──────── Provided data

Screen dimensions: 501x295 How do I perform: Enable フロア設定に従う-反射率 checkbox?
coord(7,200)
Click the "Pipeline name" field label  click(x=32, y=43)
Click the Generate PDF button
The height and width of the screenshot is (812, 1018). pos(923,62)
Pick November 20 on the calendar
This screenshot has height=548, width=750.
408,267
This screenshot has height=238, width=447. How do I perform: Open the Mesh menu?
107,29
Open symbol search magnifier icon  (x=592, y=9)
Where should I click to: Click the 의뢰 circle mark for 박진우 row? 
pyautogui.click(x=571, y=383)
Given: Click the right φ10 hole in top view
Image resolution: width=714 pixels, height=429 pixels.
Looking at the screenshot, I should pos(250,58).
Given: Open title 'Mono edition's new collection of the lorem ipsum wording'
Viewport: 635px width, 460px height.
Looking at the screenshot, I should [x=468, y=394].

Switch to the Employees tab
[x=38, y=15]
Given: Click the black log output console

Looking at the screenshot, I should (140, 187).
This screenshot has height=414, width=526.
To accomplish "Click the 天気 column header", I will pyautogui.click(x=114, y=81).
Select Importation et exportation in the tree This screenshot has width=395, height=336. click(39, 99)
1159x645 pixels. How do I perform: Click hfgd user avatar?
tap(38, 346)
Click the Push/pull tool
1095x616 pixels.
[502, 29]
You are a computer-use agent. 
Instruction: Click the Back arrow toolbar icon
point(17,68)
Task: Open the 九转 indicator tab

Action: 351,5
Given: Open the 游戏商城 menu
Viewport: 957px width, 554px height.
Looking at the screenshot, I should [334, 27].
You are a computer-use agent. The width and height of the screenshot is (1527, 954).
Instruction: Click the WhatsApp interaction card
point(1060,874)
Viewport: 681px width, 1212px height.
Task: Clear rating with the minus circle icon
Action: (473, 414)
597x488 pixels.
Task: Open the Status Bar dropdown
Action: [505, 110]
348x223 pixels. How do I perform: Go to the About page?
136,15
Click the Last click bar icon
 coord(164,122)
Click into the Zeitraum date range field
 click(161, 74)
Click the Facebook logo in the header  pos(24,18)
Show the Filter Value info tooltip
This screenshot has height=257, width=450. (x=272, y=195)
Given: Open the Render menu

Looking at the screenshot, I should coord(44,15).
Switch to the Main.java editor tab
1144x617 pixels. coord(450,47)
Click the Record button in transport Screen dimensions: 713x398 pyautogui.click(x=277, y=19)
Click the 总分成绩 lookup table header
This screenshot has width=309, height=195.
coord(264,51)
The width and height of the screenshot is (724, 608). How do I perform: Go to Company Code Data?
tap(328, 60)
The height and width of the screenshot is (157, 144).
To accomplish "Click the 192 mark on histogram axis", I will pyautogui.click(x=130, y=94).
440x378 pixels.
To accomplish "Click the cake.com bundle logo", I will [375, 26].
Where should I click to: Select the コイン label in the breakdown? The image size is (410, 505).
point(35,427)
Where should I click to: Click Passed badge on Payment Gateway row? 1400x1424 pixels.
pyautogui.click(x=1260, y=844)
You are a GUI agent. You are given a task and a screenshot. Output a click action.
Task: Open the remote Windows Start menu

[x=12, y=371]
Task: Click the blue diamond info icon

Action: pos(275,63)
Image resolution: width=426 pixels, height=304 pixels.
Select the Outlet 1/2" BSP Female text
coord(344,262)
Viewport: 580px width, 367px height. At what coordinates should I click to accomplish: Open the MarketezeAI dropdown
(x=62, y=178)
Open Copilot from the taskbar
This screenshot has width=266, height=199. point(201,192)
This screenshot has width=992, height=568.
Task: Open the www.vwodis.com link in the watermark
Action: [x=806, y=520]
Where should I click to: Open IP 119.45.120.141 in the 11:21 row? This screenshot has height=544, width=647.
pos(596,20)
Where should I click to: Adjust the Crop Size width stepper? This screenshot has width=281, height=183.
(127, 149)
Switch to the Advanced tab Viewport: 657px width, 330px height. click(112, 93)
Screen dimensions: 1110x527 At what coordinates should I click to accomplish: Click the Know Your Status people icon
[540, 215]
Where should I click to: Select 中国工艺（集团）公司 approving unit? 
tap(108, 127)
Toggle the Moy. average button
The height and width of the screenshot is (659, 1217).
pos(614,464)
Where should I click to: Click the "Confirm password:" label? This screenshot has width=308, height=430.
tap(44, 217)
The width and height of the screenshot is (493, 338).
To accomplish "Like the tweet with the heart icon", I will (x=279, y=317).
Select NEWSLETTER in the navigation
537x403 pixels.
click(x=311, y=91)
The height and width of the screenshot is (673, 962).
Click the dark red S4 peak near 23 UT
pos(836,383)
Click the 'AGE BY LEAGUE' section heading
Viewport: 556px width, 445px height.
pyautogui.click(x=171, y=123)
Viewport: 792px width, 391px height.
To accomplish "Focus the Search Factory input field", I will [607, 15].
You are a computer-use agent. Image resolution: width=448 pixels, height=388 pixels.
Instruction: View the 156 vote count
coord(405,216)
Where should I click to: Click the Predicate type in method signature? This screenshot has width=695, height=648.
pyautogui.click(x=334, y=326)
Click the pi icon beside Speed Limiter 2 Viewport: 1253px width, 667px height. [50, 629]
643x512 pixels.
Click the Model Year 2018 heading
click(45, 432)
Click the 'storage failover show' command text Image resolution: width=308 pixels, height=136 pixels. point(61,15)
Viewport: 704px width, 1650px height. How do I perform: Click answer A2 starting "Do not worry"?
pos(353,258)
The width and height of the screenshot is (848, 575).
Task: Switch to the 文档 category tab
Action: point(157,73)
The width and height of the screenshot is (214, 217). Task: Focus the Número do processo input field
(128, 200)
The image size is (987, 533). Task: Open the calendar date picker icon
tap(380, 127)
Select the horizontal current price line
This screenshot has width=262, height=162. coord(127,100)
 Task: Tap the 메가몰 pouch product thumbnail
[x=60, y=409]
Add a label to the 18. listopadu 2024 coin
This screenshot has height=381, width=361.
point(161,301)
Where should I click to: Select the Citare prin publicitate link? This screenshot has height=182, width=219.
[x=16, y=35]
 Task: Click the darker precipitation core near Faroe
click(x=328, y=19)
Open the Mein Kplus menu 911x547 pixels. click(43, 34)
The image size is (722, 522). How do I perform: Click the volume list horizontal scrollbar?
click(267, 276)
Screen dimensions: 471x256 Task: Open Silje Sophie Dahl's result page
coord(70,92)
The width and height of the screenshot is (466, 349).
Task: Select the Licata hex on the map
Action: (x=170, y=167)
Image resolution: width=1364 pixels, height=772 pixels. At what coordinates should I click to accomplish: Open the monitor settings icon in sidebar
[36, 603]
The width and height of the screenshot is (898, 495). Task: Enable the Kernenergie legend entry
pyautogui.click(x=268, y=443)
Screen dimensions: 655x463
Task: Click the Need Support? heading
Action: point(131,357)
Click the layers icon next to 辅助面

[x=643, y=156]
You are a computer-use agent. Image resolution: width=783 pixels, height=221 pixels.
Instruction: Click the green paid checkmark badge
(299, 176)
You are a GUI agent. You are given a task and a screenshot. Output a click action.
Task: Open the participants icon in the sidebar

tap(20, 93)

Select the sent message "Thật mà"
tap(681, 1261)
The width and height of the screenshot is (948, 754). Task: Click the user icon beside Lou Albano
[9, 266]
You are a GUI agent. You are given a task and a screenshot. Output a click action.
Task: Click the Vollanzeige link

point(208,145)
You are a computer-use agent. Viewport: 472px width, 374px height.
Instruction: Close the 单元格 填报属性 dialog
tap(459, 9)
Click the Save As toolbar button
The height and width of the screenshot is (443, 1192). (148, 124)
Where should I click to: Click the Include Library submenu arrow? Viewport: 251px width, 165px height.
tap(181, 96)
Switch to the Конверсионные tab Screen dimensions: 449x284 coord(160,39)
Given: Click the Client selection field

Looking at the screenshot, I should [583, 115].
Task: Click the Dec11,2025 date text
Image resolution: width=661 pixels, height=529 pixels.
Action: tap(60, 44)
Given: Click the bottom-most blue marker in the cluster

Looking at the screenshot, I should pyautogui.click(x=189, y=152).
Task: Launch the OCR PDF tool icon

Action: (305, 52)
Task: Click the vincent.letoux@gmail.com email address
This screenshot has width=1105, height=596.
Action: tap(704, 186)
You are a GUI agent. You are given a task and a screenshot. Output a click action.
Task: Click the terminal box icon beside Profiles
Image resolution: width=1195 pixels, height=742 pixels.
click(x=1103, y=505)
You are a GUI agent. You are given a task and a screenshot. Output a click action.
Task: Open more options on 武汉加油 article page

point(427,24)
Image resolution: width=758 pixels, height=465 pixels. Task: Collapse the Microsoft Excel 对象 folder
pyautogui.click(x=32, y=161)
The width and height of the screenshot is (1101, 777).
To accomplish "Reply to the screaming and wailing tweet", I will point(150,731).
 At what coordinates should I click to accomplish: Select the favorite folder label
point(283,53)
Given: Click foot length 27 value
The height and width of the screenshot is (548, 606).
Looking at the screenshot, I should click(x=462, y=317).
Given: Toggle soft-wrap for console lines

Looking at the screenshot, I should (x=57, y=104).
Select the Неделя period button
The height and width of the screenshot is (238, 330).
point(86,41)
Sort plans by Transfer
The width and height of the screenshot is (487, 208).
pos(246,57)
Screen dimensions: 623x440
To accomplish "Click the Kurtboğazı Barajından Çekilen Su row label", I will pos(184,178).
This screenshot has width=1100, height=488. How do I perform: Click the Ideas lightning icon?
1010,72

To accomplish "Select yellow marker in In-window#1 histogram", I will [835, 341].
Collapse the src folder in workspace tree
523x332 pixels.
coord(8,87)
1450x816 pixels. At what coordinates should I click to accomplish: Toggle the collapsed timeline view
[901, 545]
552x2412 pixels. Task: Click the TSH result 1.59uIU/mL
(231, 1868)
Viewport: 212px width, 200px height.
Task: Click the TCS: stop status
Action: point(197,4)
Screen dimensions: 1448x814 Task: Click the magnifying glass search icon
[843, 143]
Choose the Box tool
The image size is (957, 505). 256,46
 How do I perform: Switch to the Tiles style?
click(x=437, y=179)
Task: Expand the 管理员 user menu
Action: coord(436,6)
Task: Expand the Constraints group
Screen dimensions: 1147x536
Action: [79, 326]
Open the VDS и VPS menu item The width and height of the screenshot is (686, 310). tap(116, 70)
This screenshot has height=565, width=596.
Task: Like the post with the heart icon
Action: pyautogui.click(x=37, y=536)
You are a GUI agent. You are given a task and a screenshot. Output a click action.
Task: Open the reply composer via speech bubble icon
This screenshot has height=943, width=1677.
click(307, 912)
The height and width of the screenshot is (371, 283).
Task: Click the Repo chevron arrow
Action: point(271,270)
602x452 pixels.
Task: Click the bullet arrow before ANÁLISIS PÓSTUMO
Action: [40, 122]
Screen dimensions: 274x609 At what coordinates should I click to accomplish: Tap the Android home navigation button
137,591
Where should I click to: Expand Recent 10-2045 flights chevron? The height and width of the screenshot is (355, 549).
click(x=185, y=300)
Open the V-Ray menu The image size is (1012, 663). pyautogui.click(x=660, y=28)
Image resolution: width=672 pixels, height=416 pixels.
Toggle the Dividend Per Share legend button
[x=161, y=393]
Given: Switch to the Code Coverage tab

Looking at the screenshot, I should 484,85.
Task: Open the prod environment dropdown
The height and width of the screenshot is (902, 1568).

────────────────

- _Exercise description_
Check the data for the word "computer" and pull out the lines that have it.

- _Written response_
You are a computer-use agent. 
You are a computer-use agent. The width and height of the screenshot is (1527, 954).
You are a computer-use agent. Image resolution: width=448 pixels, height=388 pixels.
You are a computer-use agent. Image resolution: width=783 pixels, height=221 pixels.
You are a computer-use agent. Viewport: 472px width, 374px height.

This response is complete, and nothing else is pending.